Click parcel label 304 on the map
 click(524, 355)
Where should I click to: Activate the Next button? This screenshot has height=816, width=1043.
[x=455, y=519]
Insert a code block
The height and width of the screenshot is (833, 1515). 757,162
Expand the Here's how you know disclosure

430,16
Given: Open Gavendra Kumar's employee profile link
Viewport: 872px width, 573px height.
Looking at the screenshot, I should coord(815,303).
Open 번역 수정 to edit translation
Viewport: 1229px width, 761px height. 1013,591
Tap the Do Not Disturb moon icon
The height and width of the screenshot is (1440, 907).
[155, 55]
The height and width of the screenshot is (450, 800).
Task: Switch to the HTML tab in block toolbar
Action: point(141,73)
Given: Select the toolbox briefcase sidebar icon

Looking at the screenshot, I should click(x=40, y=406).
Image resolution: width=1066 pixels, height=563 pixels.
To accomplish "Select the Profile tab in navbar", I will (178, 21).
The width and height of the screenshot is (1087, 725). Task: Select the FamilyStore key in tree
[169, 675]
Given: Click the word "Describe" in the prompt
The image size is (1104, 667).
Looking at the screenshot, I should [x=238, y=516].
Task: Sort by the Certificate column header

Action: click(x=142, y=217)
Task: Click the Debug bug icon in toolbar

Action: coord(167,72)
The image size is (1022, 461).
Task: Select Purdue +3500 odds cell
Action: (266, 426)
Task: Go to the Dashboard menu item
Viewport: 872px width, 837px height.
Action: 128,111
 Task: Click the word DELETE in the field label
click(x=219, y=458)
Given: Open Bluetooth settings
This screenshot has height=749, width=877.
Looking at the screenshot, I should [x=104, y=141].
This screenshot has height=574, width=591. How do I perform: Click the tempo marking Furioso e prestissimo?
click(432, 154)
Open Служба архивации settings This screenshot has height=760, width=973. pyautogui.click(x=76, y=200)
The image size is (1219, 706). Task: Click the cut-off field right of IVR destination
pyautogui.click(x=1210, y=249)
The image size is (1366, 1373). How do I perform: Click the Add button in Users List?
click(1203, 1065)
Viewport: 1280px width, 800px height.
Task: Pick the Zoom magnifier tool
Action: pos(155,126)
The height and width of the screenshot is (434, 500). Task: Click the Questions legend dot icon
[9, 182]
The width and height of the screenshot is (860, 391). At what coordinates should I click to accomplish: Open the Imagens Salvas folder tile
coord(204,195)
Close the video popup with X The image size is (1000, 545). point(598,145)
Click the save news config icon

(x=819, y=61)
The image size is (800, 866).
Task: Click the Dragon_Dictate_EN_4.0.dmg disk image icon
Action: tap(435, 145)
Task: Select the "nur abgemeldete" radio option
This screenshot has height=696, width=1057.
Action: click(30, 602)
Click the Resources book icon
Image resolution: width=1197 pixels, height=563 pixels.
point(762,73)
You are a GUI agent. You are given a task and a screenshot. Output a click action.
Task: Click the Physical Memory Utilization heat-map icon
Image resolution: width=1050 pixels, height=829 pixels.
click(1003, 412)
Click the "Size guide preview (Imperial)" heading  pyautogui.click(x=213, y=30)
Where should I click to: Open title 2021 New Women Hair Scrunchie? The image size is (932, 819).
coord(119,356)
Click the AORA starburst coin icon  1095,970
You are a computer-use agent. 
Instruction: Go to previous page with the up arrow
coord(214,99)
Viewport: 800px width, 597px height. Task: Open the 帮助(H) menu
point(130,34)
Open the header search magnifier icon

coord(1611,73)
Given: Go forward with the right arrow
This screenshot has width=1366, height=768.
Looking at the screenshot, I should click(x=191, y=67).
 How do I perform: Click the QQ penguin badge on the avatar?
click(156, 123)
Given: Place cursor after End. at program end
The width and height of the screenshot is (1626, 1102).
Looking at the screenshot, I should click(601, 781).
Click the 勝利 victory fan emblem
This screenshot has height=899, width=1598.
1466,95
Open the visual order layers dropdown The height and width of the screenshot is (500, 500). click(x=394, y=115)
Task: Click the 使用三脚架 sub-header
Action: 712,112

◆ ◆ ◆ ◆ ◆

Task requirements => Give the records again, unchanged and complete.

Output of the task =>
Click parcel label 304 on the map
 click(524, 355)
Where should I click to: Activate the Next button? This screenshot has height=816, width=1043.
[x=455, y=519]
Insert a code block
The height and width of the screenshot is (833, 1515). 757,162
Expand the Here's how you know disclosure

430,16
Given: Open Gavendra Kumar's employee profile link
Viewport: 872px width, 573px height.
Looking at the screenshot, I should coord(815,303).
Open 번역 수정 to edit translation
Viewport: 1229px width, 761px height. 1013,591
Tap the Do Not Disturb moon icon
The height and width of the screenshot is (1440, 907).
[155, 55]
The height and width of the screenshot is (450, 800).
Task: Switch to the HTML tab in block toolbar
Action: point(141,73)
Given: Select the toolbox briefcase sidebar icon

Looking at the screenshot, I should click(x=40, y=406).
Image resolution: width=1066 pixels, height=563 pixels.
To accomplish "Select the Profile tab in navbar", I will (178, 21).
The width and height of the screenshot is (1087, 725). Task: Select the FamilyStore key in tree
[169, 675]
Given: Click the word "Describe" in the prompt
The image size is (1104, 667).
Looking at the screenshot, I should [x=238, y=516].
Task: Sort by the Certificate column header

Action: click(x=142, y=217)
Task: Click the Debug bug icon in toolbar

Action: coord(167,72)
The image size is (1022, 461).
Task: Select Purdue +3500 odds cell
Action: (266, 426)
Task: Go to the Dashboard menu item
Viewport: 872px width, 837px height.
Action: 128,111
 Task: Click the word DELETE in the field label
click(x=219, y=458)
Given: Open Bluetooth settings
This screenshot has height=749, width=877.
Looking at the screenshot, I should [x=104, y=141].
This screenshot has height=574, width=591. How do I perform: Click the tempo marking Furioso e prestissimo?
click(432, 154)
Open Служба архивации settings This screenshot has height=760, width=973. pyautogui.click(x=76, y=200)
The image size is (1219, 706). Task: Click the cut-off field right of IVR destination
pyautogui.click(x=1210, y=249)
The image size is (1366, 1373). How do I perform: Click the Add button in Users List?
click(1203, 1065)
Viewport: 1280px width, 800px height.
Task: Pick the Zoom magnifier tool
Action: pos(155,126)
The height and width of the screenshot is (434, 500). Task: Click the Questions legend dot icon
[9, 182]
The width and height of the screenshot is (860, 391). At what coordinates should I click to accomplish: Open the Imagens Salvas folder tile
coord(204,195)
Close the video popup with X The image size is (1000, 545). point(598,145)
Click the save news config icon

(x=819, y=61)
The image size is (800, 866).
Task: Click the Dragon_Dictate_EN_4.0.dmg disk image icon
Action: tap(435, 145)
Task: Select the "nur abgemeldete" radio option
This screenshot has height=696, width=1057.
Action: click(30, 602)
Click the Resources book icon
Image resolution: width=1197 pixels, height=563 pixels.
point(762,73)
You are a GUI agent. You are given a task and a screenshot. Output a click action.
Task: Click the Physical Memory Utilization heat-map icon
Image resolution: width=1050 pixels, height=829 pixels.
click(1003, 412)
Click the "Size guide preview (Imperial)" heading  pyautogui.click(x=213, y=30)
Where should I click to: Open title 2021 New Women Hair Scrunchie? The image size is (932, 819).
coord(119,356)
Click the AORA starburst coin icon  1095,970
You are a computer-use agent. 
Instruction: Go to previous page with the up arrow
coord(214,99)
Viewport: 800px width, 597px height. Task: Open the 帮助(H) menu
point(130,34)
Open the header search magnifier icon

coord(1611,73)
Given: Go forward with the right arrow
This screenshot has width=1366, height=768.
Looking at the screenshot, I should click(x=191, y=67).
 How do I perform: Click the QQ penguin badge on the avatar?
click(156, 123)
Given: Place cursor after End. at program end
The width and height of the screenshot is (1626, 1102).
Looking at the screenshot, I should click(601, 781).
Click the 勝利 victory fan emblem
This screenshot has height=899, width=1598.
1466,95
Open the visual order layers dropdown The height and width of the screenshot is (500, 500). click(x=394, y=115)
Task: Click the 使用三脚架 sub-header
Action: 712,112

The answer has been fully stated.